I love November

I always used to hate November: greyness, wetness, short days and dank, dark nights.  It felt to me as if the world turned inward and the light left the sky and as the days darkened my energy dropped and so did my mood.  When did my feelings change?  I am not sure.  My mother died in November and my father two years later in December.  I think that these losses combined with my own growing sense of how fast time runs away with you have shifted me towards wanting to make the very most of each day.  I can't afford to discount three or four months of the year.  How many more years are there?  I have no idea but I should make my days count.

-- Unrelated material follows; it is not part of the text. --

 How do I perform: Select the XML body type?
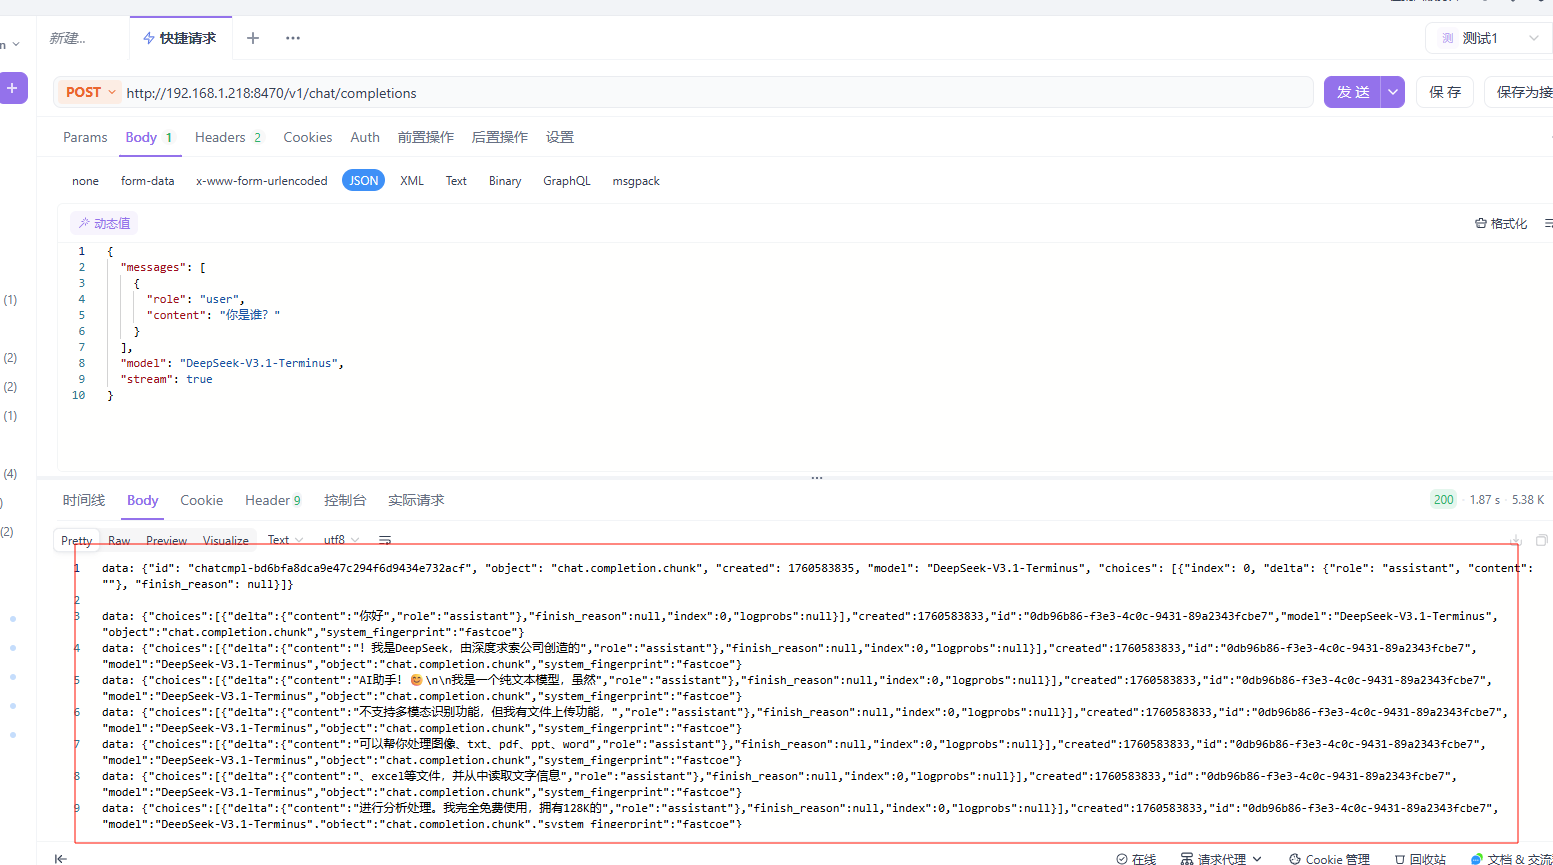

And lo and behold! It is possible to change the patterns of a lifetime!  It is possible to find things to love in November and to be energised and excited, just as much as in Spring.  Over the last few years I have found lots of ways to feel good in November and for me that seems to require some particular things to shape my day:

Going Outside

Far and away the most important thing for me is to spend some time outside.  Even in November the sun shines and our beautiful landscape burst into vivid life.  This is halfway round my usual running circuit.  Even when the days are not so brilliantly blue, there will be something outside to lift the spirits:  the colour of beech leaves in the hedge, a robin hopping close to me as I plant tulips, the cows wandering across to look curiously over the fence.

Keeping the body moving

Walking with Ian, running by myself, a yoga class or a weights session.  In winter a huge part of me wants to sit on the sofa under a blanket and eat biscuits.  There is much to be said for all these things but keeping moving and going outside together transform my energy levels.  This is a really hard one to do because actually getting myself moving gets harder and harder as November progresses: putting my running kit on when I get dressed is one  strategy that usually works.  Somehow getting changed again without having made it out of the door seems quite shameful so I am likely to get out there for a run even if it's only for twenty minutes.  Promising myself something nice when I have run or done some weights is another.  That might well be half an hour on the sofa with a book.  Or it might be half an hour's knitting or crochet because that is my next strategy:

Making things

Years ago I read a wonderful book called Making Winter by Emma Mitchell.  It is a thoughtful and fascinating guide to using craft and creativity to make something beautiful during the winter months.  I love making things and after a working life of using the brain I have found real delight in returning to the pleasures of making things and using the hands. I generally have something on the go all year round but winter is the time I really dive into making things.

This November I am close to completing a cushion cover using a technique which is new to me called mosaic crochet.  There are two designers who really do wonderful things with this technique:  Moira Douglas and Tinna Hekl.  This cushion is a Moira Douglas pattern but both designers make things which are a revelation in terms of what you can do with fibre and a hook.    I love being able to see something beautiful emerging under my fingers.  I love the focus which is necessary to do something quite complicated and the way it stills the whirring of the monkey brain and replaces it with a rhythmic peace. 

And the last thing is 

Company and communication

I like my own company but I also like contact.  When we lived up the hill I associated the winter months with a falling off in the casual contacts which came with summer.  No one ever called or walked past because we were the end of the lane.  I learnt that I need to  search company out and choir and language classes, WI, coffee with friends and time spent with Ian doing things together rather than each of us at our separate devices, all these things keep me full of life and energy.

So how do I feel about November now that I have learnt to love it rather than to endure it?  I love the way the garden stops growing and gives me more time for dreaming.  I love closing the curtains or the blinds and turning on the lamps.  I love home made soups and home made bread.  I love time for new books to read and new projects.  I love it. 


  1. Good to hear you are embracing November. I do envy you the break you get during winter when everything slows down or stops growing but I doubt if I would enjoy the weather that goes with it. Great to see you back blogging. I had missed your last post until I saw this one.

    1. It is interesting that the break can be a good thing! I remember a friend who is a very keen gardener telling me that there comes a time in the year when she has had enough and just wants to do other things! Maybe that is it.

  2. i used to hate winter but now I quite look forward to it - taking up skiing is a big help (something to look forward to) , but maybe also the reduced pressure of work and family .

    1. I think for me it is certainly something to do with the stage of life. I don't think I could have slowed down enough earlier to appreciate the pleasures of November. Must be a bonus of getting older!

  3. I hate November. My dear dad died from MND in November when I was still fairly young so that may be why. I also hate the greyness, drizzle, going dark early and getting up and going to work in the dark.